Grammaire au collège : témoignage
Télécharger le texte : nrp_grammaire.rtf
COURRIER DES LECTEURS, NRP, N°6, FÉVRIER 2001
Nous publions ce mois-ci deux lettres de lecteurs.
La première, dont nous reproduisons seulement un extrait, parce qu'elle est fort longue, est consacrée à l'enseignement de la grammaire. Et si vous aussi, vous souhaitez apporter votre point de vue sur ce sujet controversé, nous vous ouvrirons bien volontiers nos colonnes.
Témoignage
J'enseigne le français dans un collège situé en ZEP, et je profite des vacances scolaires pour vous donner mon point de vue sur votre numéro d'octobre: " Enseigner la grammaire au collège ".
[ ... 1 Les séquences, et surtout le décloisonnement, permettent-ils de bien enseigner ? Les résultats des élèves sont-ils meilleurs ? A-t-on enfin terrassé " l'échec scolaire " ? On peut se le demander, en observant la baisse des exigences au Brevet des collèges, et la façon dont on " repêche " à ce Brevet, les naufragés de la grammaire.
[ ... ] Quant au décloisonnement, je passe sur les problèmes pratiques qu'il soulève (organisation du classeur, obligation pour les élèves d'avoir tous leurs manuels à chaque cours) problèmes auxquels personne ne fournit jamais de réponse - pour en venir à l'essentiel.
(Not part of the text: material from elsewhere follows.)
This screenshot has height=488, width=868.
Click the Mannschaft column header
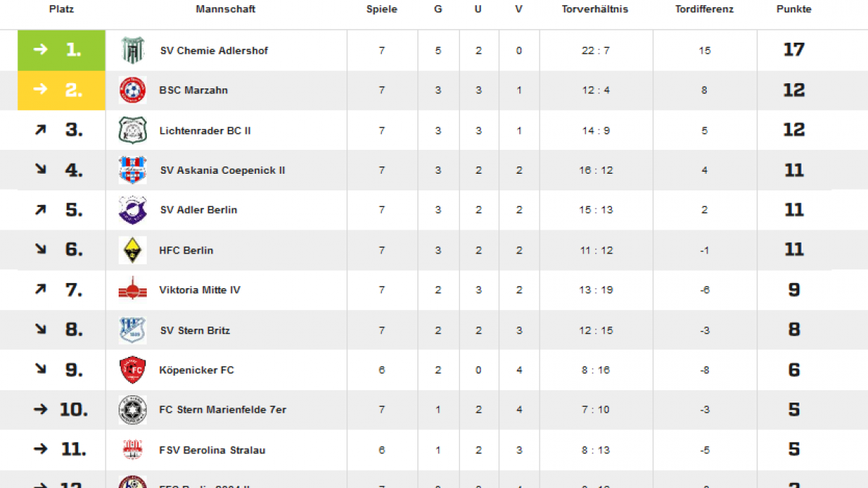(226, 9)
D'abord, ce décloisonnement offre une occasion inespérée aux enseignants qui depuis longtemps n'enseignent plus la grammaire de le faire légitimement: il suffit de " pointer ", au hasard des textes, un imparfait du subjonctif, une relative... et le tour est joué ! D'autre part, comment faire, en dix minutes, pour faire comprendre aux élèves une notion souvent complexe ? C'est évidemment impossible. Que se passe-t-il alors ? Ceci : ou bien les séquences s'étirent à l'infini, dilatées par la grammaire, qu'en conscience, il faut bien enseigner, ou bien, on sacrifie la grammaire pour " tenir " les délais.
Les élèves, pour leur part, s'efforcent de recueillir quelques notions éparses, qu'ils lient plus à tel ou tel texte qu’au système de langue (ainsi une expansion du nom devient une description, etc.). Mais comme aucune structure, aucun système ne vient les aider à fédérer ces notions, comme par ailleurs plus rien n'est appris par cœur, cela ne fait pas sens pour eux, et ils l'oublient aussitôt. Et pour les enseignants, tout est toujours à recommencer.
En veut-on un exemple ? En voici un. Un " devoir commun " a été organisé dans mon collège, ces jours-ci, pour les élèves de 4". Ce devoir se présentait ainsi: un court texte, et des questions. Une sorte de mini-brevet, en somme.
Voici des extraits de quelques copies :
ses : ce sont les siennes
quatorze : désigne un chiffre
seulement : désigne un être tout seul
la (art.) : désigne la chose
la (pronom) : désigne un parcours
celle-ci : désigne cette chose.
(J'ai corrigé l'orthographe)
Pour un autre élève, tous ces mots sont des compléments circonstanciels (seule notion grammaticale, sans doute, qu'il a retenue), pour un autre " quatorze " est un verbe. Beaucoup ne répondent pas. Cependant, ces extraits montrent assez que les élèves ont pris ce travail au sérieux, et font de leur mieux pour fournir une réponse. Ceux qui ne répondent pas ne savent simplement pas quoi répondre...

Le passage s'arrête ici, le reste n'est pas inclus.